Decision tree

of decision trees are a special representational form of decision rules. They illustrate successive, hierarchical decisions. They have a meaning in

function mode

decision tree for the goat problem

of decision trees beginning with a trunk, at whose end a bypass is, which leads again branched branches into several - with probabilities provided -. Each terminator point of the treeis attainable by a clear way.

Decision trees are used, in order to be able to meet better and with fewer errors a decision. In the binary decision tree a series of questions is placed, which everything can be answered with or no. This seriesa result results in, which is certain by a rule. The rule is simply readable, if one follows from the root the branches of the tree, until one arrives at a certain sheet, which the result of the question row explains.

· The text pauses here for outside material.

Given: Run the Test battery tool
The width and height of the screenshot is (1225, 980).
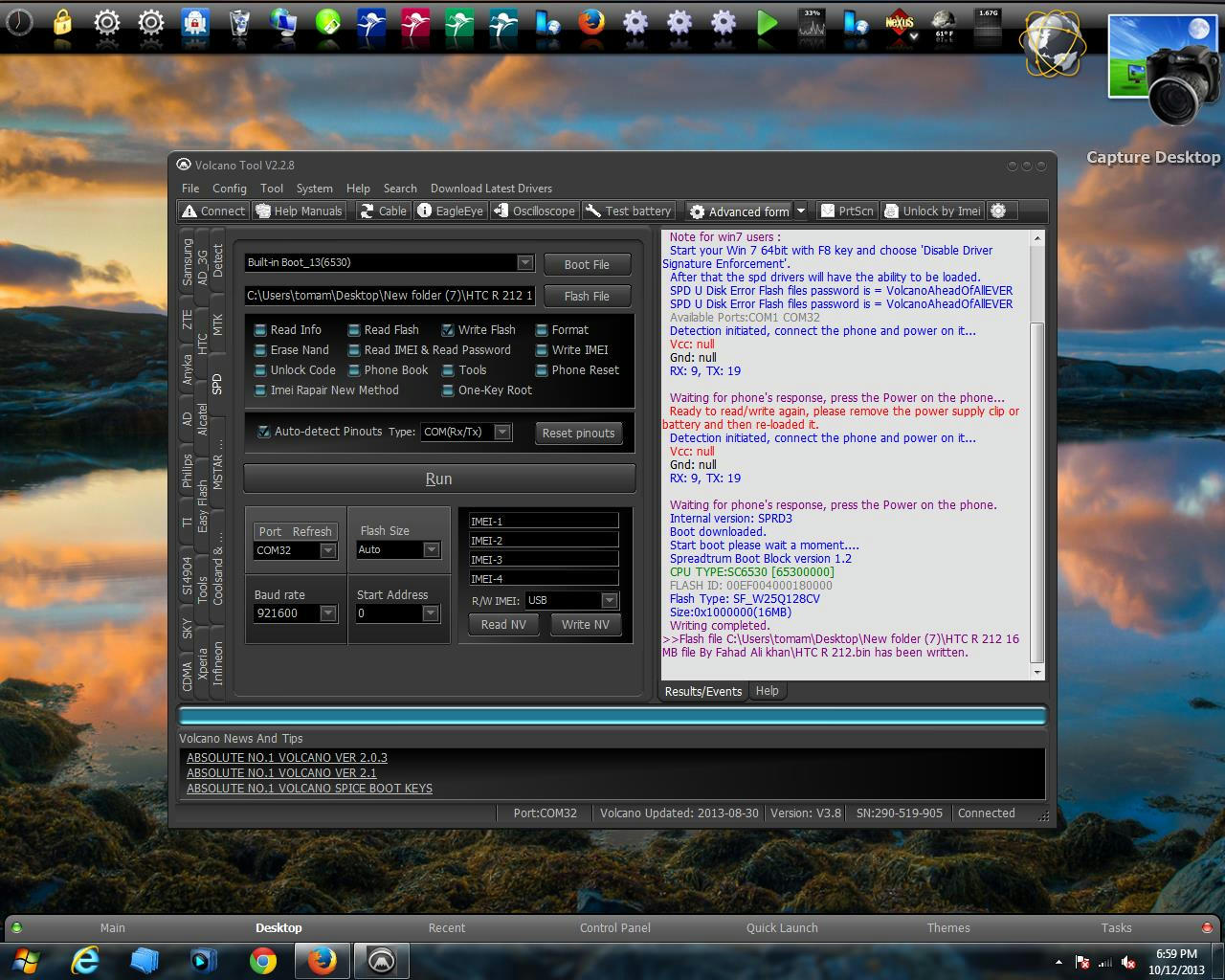Looking at the screenshot, I should pyautogui.click(x=629, y=212).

Decision trees separatethe data into several groups, which are determined in each case by a rule with at least one condition.

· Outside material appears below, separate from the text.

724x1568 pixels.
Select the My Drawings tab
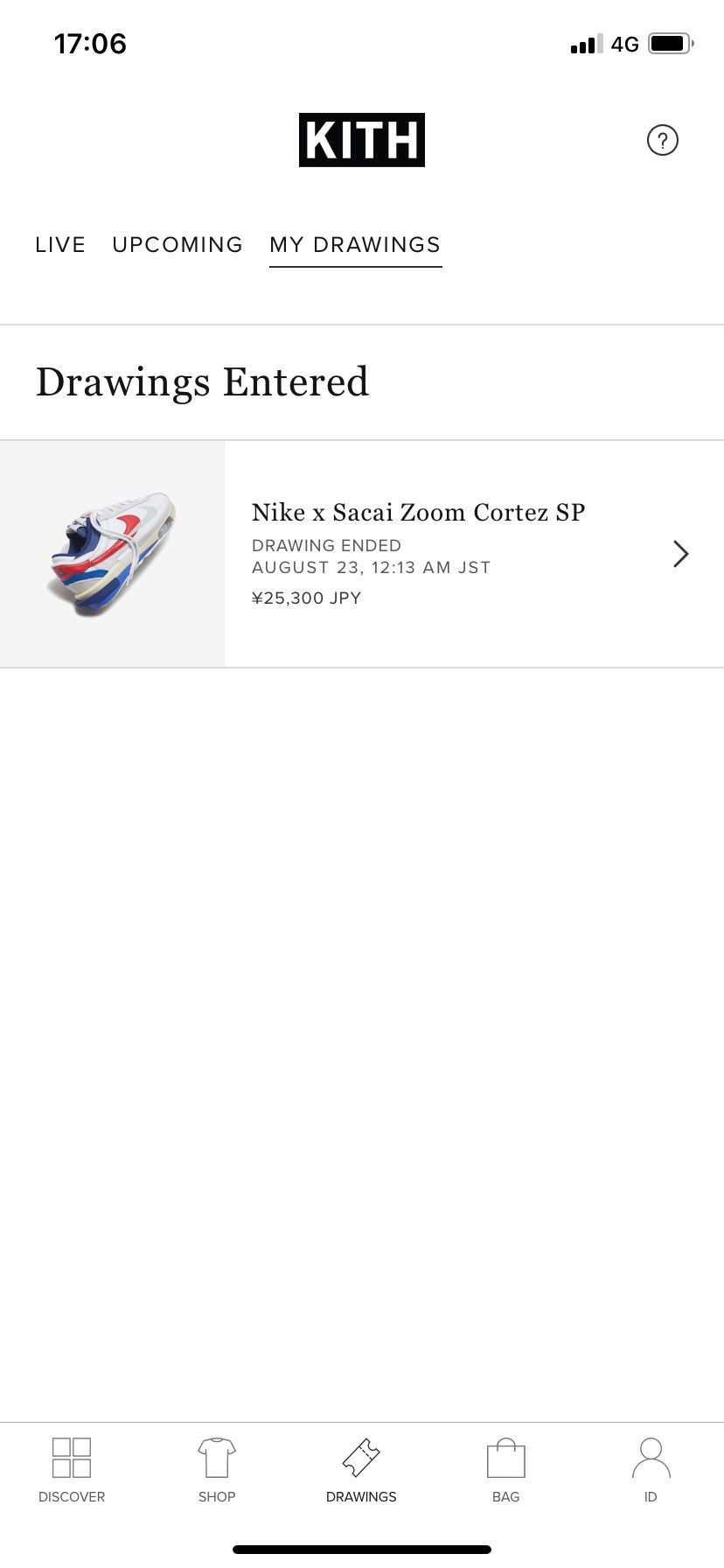[x=355, y=245]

In order to read off a classification, one goes along the tree downward. With each knot an attribute is queried and a decision is met. This procedure becomesso long continued, until one reaches a sheet.

The decision trees are generated usually in Top down - the principle. With each step the attribute is looked for, with which one can classify the data best. This attribute is used for the allocation of the data,so that one can regard the remaining, yet not classified data separately, in further steps. Decision trees are called therefore also classification trees.

Decision trees can be regarded as systems for rule induction. They are simply and understandably presentable. Their generation is fast feasible.

example of an application

a bank would like to sell a new service with a Direct Mailing - action. In order to maximize the profit, those households are to be addressed, which correspond to the combination of demographic variables, those with the actionthe appropriate decision tree as optimal explained. This process is called DATA Segmentation or also Segmentation Modeling.

The decision tree supplies thus good Tipps, who could positively react to the dispatch. This permits the bank to write down only those households which thatCorrespond to target group.

pro and cons

the possible size of the decision trees can affect itself negatively. Each individual rule is easy to read off to have highlights is however very with difficulty. Therefore Pruning so mentioned became - methods develops,which the decision trees on a reasonable size shorten. For example one can limit the maximum depth of the trees or specify a minimum number of the objects per knot.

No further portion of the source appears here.